Independence of septin and Rho-GEF localization to the division site. (A) Relationships among Rho-GEFs from S. pombe (http://www.genedb.org/genedb/pombe/) and S. cerevisiae (http://www.yeastgenome.org/), as well as a Rho-GEF from Drosophila (Pebble) and one from humans (ECT2) that have also been implicated in cytokinesis (Miki et al. 1993; Prokopenko et al. 1999; Tatsumoto et al. 1999; O'Keefe et al. 2001; Giansanti et al. 2004; Shandala et al. 2004). Clustal W was used to align the Rho-GEF domains and then derive a phylogenetic tree based on this alignment. (B and C) Localization and dynamic behavior of Rgf1 and Rgf3 at the division site in relation to the septins and other cell-division markers in wild-type cells.
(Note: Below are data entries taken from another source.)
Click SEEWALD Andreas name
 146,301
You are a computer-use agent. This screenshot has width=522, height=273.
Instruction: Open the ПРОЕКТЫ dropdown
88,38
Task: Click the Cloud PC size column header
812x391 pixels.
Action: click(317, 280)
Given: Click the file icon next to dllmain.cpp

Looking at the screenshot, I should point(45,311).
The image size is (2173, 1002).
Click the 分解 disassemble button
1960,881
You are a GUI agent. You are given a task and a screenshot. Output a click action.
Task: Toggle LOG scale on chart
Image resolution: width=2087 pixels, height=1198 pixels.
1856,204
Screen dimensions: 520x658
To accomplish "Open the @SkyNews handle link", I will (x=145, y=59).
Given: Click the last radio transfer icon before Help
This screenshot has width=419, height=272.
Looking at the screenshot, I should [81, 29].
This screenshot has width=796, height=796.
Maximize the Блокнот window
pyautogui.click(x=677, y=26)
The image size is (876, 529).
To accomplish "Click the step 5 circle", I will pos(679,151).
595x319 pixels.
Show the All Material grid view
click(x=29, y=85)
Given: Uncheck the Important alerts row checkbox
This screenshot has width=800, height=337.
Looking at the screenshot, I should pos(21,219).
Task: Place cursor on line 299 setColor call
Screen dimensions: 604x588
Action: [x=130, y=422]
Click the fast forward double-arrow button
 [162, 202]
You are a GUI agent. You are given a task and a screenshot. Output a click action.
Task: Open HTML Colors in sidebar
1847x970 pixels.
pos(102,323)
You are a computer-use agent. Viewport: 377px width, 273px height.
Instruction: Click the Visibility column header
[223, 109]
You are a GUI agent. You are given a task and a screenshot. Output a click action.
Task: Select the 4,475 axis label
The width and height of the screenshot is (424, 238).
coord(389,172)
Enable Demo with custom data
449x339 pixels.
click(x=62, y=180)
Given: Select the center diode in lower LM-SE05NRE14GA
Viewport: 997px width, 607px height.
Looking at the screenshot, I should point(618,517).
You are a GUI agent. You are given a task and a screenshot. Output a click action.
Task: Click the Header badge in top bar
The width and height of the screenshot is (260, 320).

Strains JW1113 (spn1-mEGFP sad1-mRFP1), JW1124 (rgf1-GFP sad1-mRFP1), and JW1131 (rgf3-mEGFP sad1-mRFP1) were filmed in EMM5S at 25°. (B) Kymographs constructed using Image J and the movements of the spindle-pole bodies (SPBs), as marked by Sad1-mRFP1, to allow alignment at the time of SPB separation (vertical line). For the SPB, a 13.7-μm slit parallel to the long axis of the cell was used; for the other proteins, a 4.1-μm slit across the midplane of the cell was used. (C) Timeline showing the initial appearance of Spn1 (n = 8 cells) and Rgf1 (n = 8) at the division site. SPB separation is defined as time zero, and the mean time of appearance of each protein (±1 standard deviation) is plotted. The beginning of septation was scored by DIC. The data for Cdc4 are from Wu et al. (2003). (D and E) Tests of possible septin dependence of Rho-GEF localization. (D) Strains JW1124 (rgf1-GFP), JW1139 (rgf1-GFP spn1Δ), JW1131 (rgf3-mEGFP), and JW1128 (rgf3-GFP spn1Δ) were grown in EMM5S (JW1124 and JW1131) or YE5S (JW1139 and JW1128) medium at 25° and examined by DIC and/or fluorescence microscopy. (E) Strain JW1128 was examined by time-lapse microscopy. Selected DIC and GFP images (elapsed times given in minutes) are shown from a series recorded at 1-min intervals. The entire series can be viewed in File S2. (F) Cell morphology and septin localization in cells overexpressing Rgf1 or Rgf3. Strains JW1123 (spn1-mEGFP 3nmt1-rgf1) and JW1122 (spn1-mEGFP 3nmt1-rgf3) were grown under inducing conditions (EMM5S medium) for 24 hr at 25°; paired DIC and fluorescence images are shown. Arrowheads indicate a cell with a region of thickened cell wall. Bars (B and D–F), 10 μm.